I came across this photo of Maccaferri in Summerfield's "The Classical Guitar" (2nd ed.). Supposedly it's from 1926, a period that that great article Michael posted <http://www.djangobooks.com/archives/2005/12/29/mario_maccaferri_plays_classical_guitar.html#000467>
; said that Mario was in London, becoming friends with Segovia, and working on guitar prototypes. If the date is correct, it's interesting to note how early the basic D-Hole design elements were in place, the cutaway and soundhole.
Any nylon-string affcianados out there ever played a Maccaferri-style nylon string guitar, either by Selmer or a modern luthier? Are there any disadvantages, tonally or otherwise, between a Mac classical and the standard Torres / Ramirez-type instruments?
Also attached, another photo of a wacky classical guitar being played buy English (by way of Russia) guitarist Boris Perott, a guitar that seems to be related to the strange double cuttaway that Django is seen playing in an early photo.
Finally, a photo familiar to most of you, either from the cover of Michael's "Unaccompanied Django" or from elsewhere, of Django playing a Maccaferri classical. I didn't realize that he was playing a classical in this photo until my copy of Michael's book arrived. There aren't any recordings of Django playing on a classical known to exist, are there?
The strange double cutaway was made by Julian Gomez Ramirez. You can see a nice example of one from the Muse'e de la Musique in the new bio of Ste'phane Grappelli by Paul Balmer. I highly recommend trying to find a copy of "Guitar Stories Volume Two" by Michael Wright which is filled with photos of Maccaferri's work before, during, and after his association with Selmer. Of course the Francois Charle books is a must have as well.
From having read previous threads at www.hotclub.co.uk/ and www.guitarseminars.com I believe that Django did make several recordings with the gut string Mac.

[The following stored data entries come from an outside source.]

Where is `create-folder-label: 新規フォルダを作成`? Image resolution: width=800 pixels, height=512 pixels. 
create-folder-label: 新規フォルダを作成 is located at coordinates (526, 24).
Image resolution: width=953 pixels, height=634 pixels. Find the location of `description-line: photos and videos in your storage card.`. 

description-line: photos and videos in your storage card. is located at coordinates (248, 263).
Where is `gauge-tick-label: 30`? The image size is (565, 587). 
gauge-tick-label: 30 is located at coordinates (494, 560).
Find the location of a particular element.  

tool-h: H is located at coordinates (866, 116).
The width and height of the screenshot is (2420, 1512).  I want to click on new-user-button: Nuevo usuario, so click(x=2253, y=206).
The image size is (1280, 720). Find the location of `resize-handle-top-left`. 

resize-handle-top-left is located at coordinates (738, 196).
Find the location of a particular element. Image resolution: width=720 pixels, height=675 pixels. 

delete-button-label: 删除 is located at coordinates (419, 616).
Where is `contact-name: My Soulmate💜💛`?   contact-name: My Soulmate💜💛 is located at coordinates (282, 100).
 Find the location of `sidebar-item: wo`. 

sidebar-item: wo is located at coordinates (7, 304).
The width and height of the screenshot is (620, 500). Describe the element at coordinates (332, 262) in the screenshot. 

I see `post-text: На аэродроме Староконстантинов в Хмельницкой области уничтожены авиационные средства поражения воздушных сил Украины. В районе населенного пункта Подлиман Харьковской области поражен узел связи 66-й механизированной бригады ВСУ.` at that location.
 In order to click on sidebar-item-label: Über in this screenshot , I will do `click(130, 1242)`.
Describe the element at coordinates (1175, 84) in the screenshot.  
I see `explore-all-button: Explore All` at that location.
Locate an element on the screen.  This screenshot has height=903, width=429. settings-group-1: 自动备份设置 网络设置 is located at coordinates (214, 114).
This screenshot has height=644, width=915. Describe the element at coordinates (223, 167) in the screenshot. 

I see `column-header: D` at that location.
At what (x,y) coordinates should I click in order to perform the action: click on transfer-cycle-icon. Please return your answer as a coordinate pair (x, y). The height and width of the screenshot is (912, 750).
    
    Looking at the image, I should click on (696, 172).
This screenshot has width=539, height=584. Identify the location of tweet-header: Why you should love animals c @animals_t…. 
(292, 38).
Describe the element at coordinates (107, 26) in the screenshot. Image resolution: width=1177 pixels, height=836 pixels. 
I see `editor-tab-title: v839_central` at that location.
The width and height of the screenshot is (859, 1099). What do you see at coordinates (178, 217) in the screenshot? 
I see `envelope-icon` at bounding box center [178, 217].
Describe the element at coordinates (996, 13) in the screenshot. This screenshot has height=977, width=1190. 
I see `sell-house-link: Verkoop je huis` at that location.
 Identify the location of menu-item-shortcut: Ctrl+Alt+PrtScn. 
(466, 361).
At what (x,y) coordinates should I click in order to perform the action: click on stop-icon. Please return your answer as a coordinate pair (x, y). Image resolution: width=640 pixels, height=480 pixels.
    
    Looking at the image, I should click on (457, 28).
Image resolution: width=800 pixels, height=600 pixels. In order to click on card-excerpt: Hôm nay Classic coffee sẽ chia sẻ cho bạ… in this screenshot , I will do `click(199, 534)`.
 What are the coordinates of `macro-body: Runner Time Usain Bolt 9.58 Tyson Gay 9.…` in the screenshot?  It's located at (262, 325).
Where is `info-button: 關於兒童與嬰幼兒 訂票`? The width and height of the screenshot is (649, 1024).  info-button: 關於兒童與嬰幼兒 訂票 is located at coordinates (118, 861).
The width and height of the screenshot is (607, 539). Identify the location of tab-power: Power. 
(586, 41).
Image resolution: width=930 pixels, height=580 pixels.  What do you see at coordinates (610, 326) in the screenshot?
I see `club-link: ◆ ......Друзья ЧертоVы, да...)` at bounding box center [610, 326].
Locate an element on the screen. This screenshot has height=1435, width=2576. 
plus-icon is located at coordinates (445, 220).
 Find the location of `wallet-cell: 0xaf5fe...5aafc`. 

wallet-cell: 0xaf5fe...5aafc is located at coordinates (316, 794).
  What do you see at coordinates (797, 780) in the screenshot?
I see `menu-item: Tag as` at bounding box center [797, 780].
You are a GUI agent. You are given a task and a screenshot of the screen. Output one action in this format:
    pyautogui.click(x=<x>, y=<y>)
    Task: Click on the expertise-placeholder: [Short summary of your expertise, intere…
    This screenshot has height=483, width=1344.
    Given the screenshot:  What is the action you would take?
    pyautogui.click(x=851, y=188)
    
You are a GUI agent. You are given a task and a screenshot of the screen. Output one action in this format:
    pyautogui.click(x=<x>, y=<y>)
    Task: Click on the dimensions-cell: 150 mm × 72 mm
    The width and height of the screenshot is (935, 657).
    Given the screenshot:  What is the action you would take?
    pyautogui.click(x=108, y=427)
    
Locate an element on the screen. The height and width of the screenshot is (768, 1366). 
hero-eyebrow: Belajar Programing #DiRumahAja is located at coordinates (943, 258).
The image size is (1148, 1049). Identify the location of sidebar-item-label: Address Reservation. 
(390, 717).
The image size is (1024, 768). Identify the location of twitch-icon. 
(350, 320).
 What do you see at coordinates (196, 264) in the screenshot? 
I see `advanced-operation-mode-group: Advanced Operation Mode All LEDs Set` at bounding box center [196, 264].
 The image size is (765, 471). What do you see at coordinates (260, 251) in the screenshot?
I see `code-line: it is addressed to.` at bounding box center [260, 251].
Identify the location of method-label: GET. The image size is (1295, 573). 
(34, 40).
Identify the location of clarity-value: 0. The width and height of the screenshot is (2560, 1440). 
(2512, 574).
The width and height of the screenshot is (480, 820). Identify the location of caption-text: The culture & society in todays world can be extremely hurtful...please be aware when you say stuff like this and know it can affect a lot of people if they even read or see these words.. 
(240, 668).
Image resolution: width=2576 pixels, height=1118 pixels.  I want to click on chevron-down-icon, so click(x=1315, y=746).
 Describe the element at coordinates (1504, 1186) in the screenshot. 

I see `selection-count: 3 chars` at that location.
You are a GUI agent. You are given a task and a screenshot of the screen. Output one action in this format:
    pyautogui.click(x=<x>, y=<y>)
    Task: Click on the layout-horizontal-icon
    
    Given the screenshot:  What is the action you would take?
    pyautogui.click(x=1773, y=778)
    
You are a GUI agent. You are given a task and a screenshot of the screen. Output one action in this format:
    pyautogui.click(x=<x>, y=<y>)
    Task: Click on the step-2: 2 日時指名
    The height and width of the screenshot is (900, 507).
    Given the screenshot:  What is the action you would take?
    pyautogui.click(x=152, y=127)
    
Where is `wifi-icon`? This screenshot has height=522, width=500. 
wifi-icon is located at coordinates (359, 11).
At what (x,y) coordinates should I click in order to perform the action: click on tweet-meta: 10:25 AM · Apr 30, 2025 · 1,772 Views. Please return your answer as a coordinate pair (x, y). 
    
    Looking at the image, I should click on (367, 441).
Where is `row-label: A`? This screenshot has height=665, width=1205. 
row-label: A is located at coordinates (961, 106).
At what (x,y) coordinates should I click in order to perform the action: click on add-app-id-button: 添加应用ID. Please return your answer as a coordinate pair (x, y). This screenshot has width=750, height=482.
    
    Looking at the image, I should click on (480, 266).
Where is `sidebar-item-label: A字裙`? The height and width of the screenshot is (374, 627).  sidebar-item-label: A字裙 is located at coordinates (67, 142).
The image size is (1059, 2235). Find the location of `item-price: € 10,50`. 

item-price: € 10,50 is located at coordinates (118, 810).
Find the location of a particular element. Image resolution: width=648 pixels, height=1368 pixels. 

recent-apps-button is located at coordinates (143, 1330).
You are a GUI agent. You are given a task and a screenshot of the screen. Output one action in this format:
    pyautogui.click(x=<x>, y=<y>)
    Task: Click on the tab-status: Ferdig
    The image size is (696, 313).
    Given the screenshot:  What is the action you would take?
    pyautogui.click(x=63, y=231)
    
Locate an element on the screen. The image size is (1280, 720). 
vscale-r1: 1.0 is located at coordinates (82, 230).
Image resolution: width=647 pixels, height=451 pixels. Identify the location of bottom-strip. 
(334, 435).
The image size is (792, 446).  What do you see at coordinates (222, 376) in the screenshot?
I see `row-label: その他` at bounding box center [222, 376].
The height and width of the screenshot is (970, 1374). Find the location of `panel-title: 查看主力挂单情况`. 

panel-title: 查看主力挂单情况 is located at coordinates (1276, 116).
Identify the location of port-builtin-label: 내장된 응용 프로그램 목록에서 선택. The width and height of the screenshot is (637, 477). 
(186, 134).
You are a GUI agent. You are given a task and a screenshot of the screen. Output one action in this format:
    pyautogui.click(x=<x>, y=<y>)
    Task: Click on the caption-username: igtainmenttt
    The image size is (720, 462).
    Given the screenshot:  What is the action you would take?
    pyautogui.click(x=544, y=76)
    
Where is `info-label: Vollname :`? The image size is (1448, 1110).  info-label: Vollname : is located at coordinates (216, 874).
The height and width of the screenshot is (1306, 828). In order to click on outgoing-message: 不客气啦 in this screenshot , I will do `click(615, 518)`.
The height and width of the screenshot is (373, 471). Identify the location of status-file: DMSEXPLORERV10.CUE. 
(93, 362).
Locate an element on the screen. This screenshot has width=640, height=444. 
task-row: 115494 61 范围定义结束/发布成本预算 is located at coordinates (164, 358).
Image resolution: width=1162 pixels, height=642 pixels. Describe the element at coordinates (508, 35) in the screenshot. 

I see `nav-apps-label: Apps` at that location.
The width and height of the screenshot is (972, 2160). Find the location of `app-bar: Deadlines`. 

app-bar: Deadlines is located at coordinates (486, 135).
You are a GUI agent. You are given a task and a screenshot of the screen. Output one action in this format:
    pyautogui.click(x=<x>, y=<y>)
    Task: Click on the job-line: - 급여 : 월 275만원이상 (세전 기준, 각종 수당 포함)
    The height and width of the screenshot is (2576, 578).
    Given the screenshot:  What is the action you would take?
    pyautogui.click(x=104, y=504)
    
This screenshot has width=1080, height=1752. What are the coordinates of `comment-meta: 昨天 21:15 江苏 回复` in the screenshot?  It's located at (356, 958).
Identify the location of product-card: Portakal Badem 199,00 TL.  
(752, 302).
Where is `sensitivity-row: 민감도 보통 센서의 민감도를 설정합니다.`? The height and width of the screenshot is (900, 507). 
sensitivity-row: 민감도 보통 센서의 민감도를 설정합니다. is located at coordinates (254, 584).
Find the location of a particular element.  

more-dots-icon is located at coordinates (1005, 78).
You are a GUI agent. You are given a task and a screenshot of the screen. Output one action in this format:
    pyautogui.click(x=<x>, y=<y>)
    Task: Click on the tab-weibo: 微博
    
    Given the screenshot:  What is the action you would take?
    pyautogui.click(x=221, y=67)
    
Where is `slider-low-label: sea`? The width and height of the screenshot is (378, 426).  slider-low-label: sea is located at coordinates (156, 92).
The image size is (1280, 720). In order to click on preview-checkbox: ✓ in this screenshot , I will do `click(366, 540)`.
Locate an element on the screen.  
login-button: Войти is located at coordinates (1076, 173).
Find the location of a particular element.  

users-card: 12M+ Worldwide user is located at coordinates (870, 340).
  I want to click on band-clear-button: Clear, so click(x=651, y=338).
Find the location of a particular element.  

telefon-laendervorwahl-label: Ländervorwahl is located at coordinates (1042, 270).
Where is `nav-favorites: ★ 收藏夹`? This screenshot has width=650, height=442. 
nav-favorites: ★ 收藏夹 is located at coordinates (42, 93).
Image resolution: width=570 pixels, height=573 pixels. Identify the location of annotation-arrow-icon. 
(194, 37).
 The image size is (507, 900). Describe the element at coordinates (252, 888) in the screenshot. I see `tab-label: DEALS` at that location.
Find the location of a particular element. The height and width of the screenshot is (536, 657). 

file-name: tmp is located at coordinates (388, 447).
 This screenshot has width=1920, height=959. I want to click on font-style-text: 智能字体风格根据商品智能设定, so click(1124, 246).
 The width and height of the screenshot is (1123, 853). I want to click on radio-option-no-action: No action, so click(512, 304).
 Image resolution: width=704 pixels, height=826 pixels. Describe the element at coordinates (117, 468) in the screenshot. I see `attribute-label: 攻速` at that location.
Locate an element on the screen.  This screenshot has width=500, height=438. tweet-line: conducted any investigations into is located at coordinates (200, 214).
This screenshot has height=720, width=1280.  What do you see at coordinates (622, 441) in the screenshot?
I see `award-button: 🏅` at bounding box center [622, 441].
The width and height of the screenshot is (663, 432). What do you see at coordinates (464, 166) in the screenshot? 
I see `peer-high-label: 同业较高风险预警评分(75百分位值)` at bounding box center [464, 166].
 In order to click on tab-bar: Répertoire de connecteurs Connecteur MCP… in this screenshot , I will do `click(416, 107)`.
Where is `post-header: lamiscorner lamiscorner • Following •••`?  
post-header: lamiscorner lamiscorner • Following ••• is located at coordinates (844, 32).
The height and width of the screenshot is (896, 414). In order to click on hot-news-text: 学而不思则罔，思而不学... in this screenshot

I've never played one but I've heard that they have a unique sound much different than the standard classical popularized by Segovia. I believe that Mario was somewhat of a classical prodigy himself and somewhat of a rival to Segovia. I'm no expert on such things but I believe that classical technique was not as standardized then as it is now. While Segovia played with the flesh of his fingertips, Mario fell under the spell of his mentor Luigi Mozzani who played with a thumbpick and fingernails. I can't help but wonder if Maccaferri's technique may have driven certain aspects of the design.
By the way, it looks like Buffalo Brothers has a new Dell' Arte Maccaferri style classical for sale.
http://www.buffalobrosguitars.com/image ... index.html[/code]
I don't know if its on any of their recordings, though...
If he did, none were ever released. I've listened to the 20 double-CDs Integrale and have yet to spot even a doubt for a gut-stringed guitar.
Those long-shadowed "artistic" pictures of Django with Maccaferri Concert were taken on one photo-session for Selmer to use in its marketing campaigns and advertisments. In return for his modelling Django got the right to pick guitars at will from the store (before the war). There are no real-live photos nor audio traces of Django with this model. I assume he used his deal for jazz models only.
Well, it wouldn't be the first time that one of my beliefs turned out to be wrong. If so, then I stand corrected and I thank you.
A German luthier named Henning Doderer makes acoustic basses of this design - for all I know he makes guitars too. Here are a few photos.
Thanks for the info! It would be fun to try and build a guitar in this style some day! Think it would sell?
Are you sure? Listen to "Un Baiser" from 1935 on Integrale Vol.2. It sounds like it could be gut-stringed to me.
A good suggestion...but no. If you listen to the upper register and especially the sound of the bended strings it becomes quite obvious (at least IMHO): a regular flat-top (not a SelMac) with old worn-out strings.